Automatically detecting telop typos in TV programs: OCR × speech recognition cross-check, Cloud Workflows parallelization, and hybrid-OCR cost optimization

In the broadcast field there's a task — "checking telop (subtitle) typos" — that's plain but nerve-wracking. If a telop for a person's name or a program name has even a single error, it can become a broadcast accident. But having humans visually verify every cut takes time, and oversights happen.

The pipeline explained in this article is what automates this with AI. The subject is one feature of an internal AI platform built for a major domestic broadcaster.
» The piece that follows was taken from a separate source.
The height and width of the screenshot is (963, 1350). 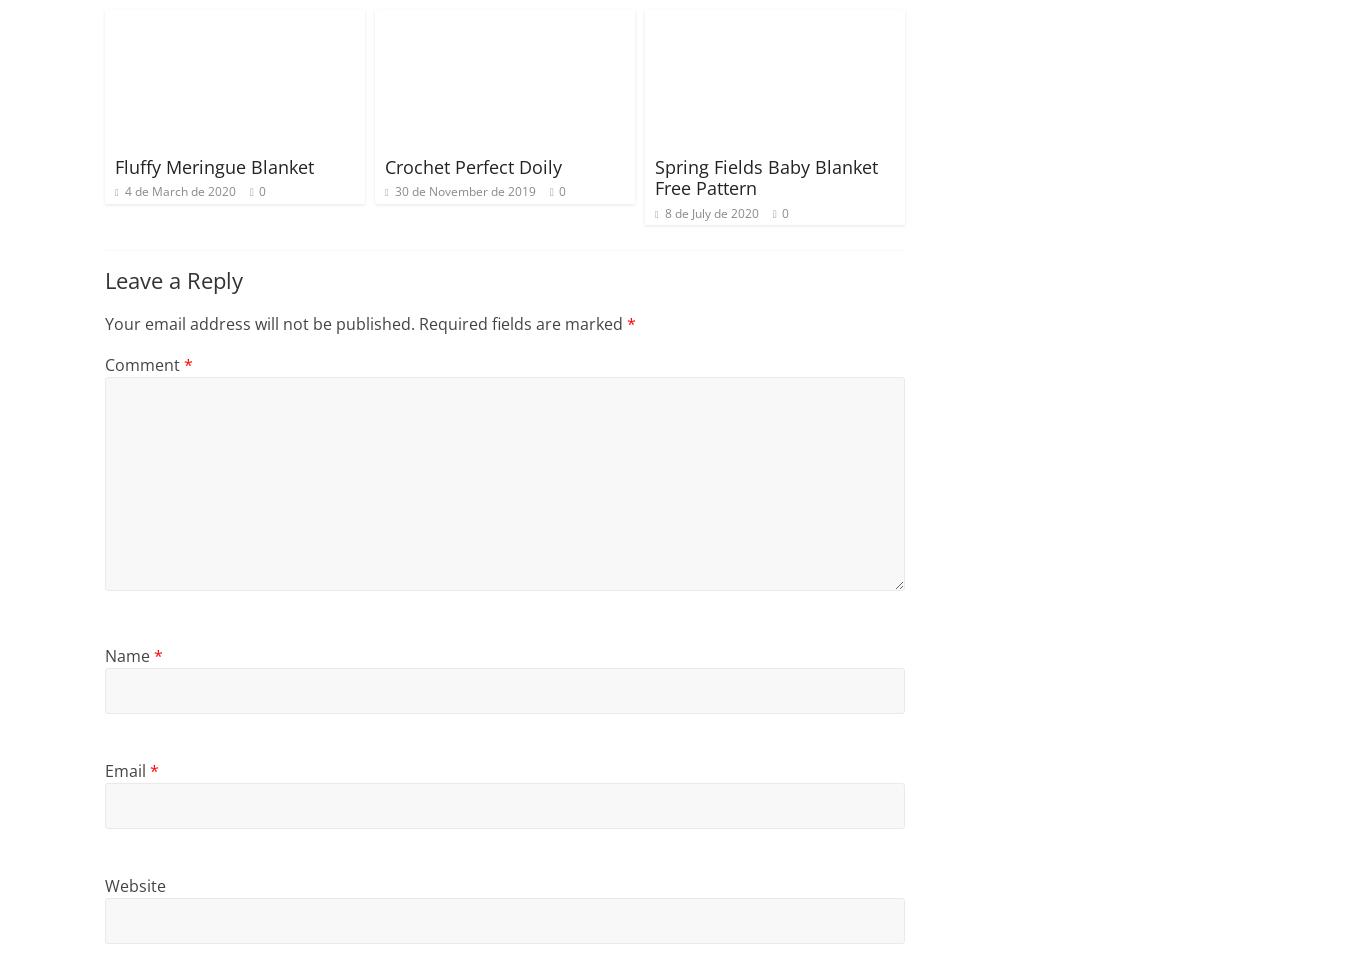 What do you see at coordinates (765, 175) in the screenshot?
I see `'Spring Fields Baby Blanket Free Pattern'` at bounding box center [765, 175].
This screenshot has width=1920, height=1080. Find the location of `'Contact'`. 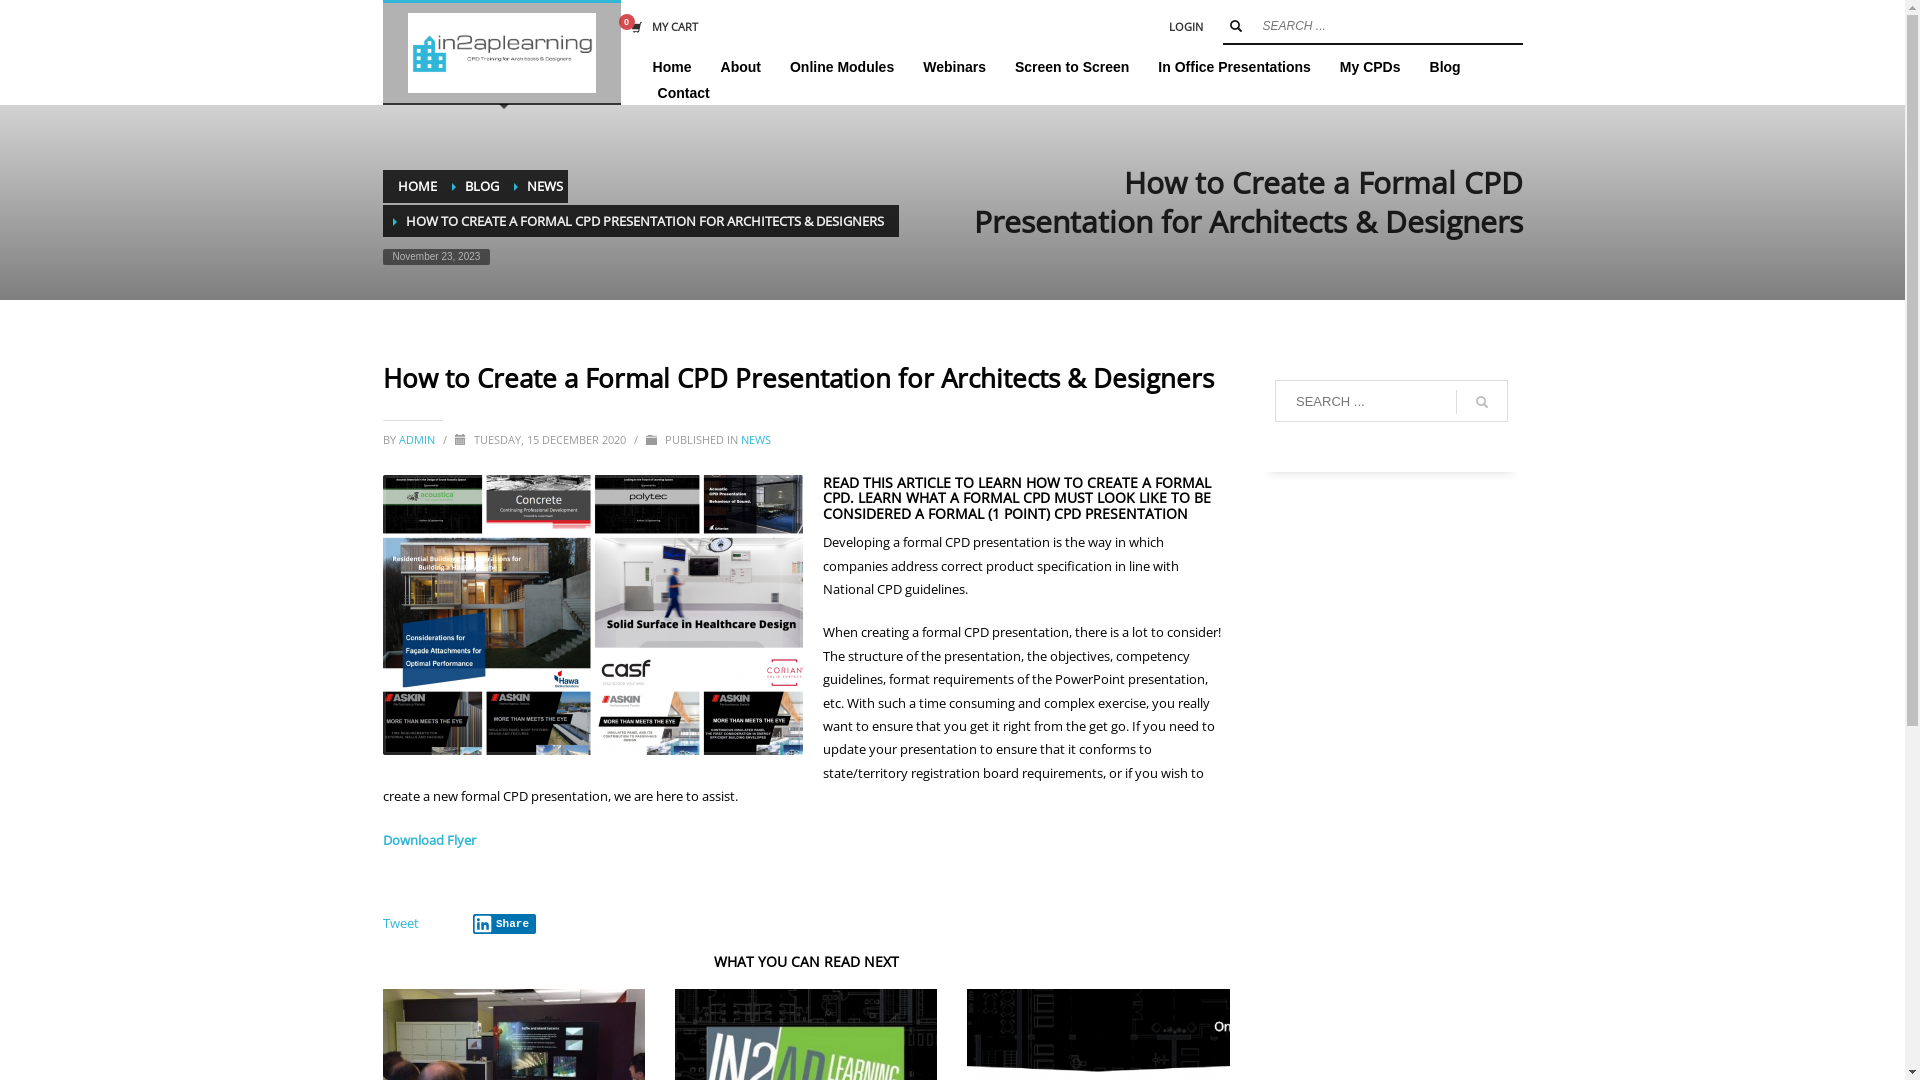

'Contact' is located at coordinates (684, 92).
For confidentiality, proper nouns are hidden and the code is anonymized, but the architecture and design decisions are from the real product.

"Put in a video and typo candidates for the telops come out" — it's one line in words, but to make this hold at production quality, you need to cross three walls: (1) the cost wall, (2) the speed wall, and (3) the reliability wall. Let's look at them in order.
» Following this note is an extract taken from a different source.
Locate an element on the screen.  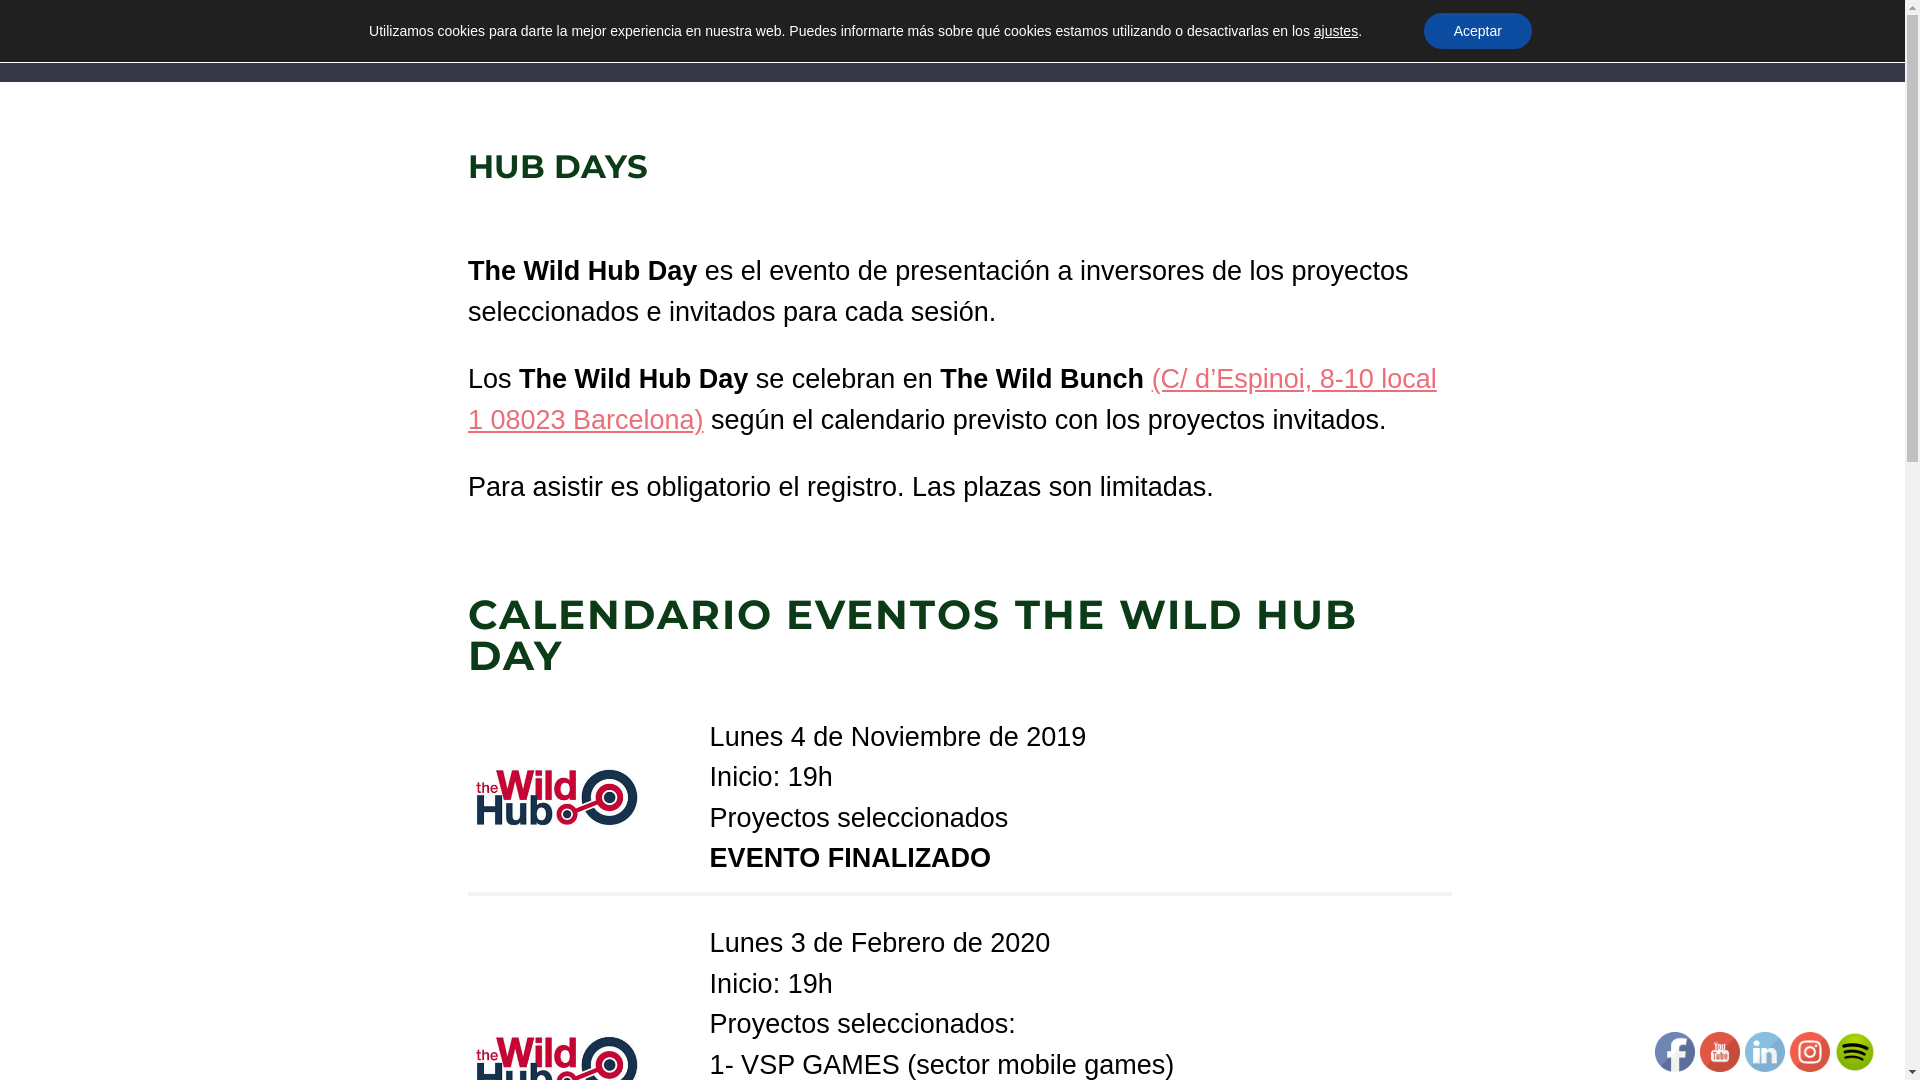
'THE WILD BUNCH' is located at coordinates (99, 27).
Rules for this article: the single source of truth is the real code. The "about 30% shorter (18 min → 13 min)" in the text is a value based on actual pipeline measurement. On the other hand, absolute accuracy values (detection rate, etc.) are dataset-dependent, so here it stays at explaining the mechanism.

1. The big picture: a 5-stage pipeline and two eyes

First, what is processed and how. The pipeline consists of 5 stages, with "two eyes" at its core.

[動画アップロード]
      │
      ▼
① Preprocess（動画分割・音声抽出）
      │
      ├──────────────┬──────────────┐  ← ここが並列
      ▼              ▼
② OCR（画像の目）    ③ Transcriber（耳）
   テロップを読む      発話を文字起こし
      └──────┬───────┘
             ▼
④ TypoChecker（照合）
   OCR結果 と 音声認識結果 を突き合わせ、
   誤字脱字・NGワード・固有名詞の不一致を検出
             ▼
⑤ Notifier（進捗・結果通知）

The crux is running ② OCR (the "eye" that reads the telops on screen) and ③ Transcriber (the "ear" that transcribes what's spoken) separately and cross-checking them in ④.

Why have two paths? Looking at the telop alone, it's hard to judge "is this really the correct spelling?" But cross-checking with an independent basis — the spoken content (the ear) — enables detections like "the screen shows '斎藤,' but the narration has a different reading — suspicion of spelling variation." Using not the confidence of one source but the discrepancy of two independent sources as the clue. This is the key to reducing false detections.

2. The cost wall: hybrid OCR as the answer

The first wall is cost.

OCR comes in roughly two lineages. Local lightweight OCR (PaddleOCR family) and LLM-based OCR (having a multimodal LLM read the image). LLM OCR is high-accuracy but expensive and slow. Calling an LLM per frame breaks the billing for a program tens of minutes long.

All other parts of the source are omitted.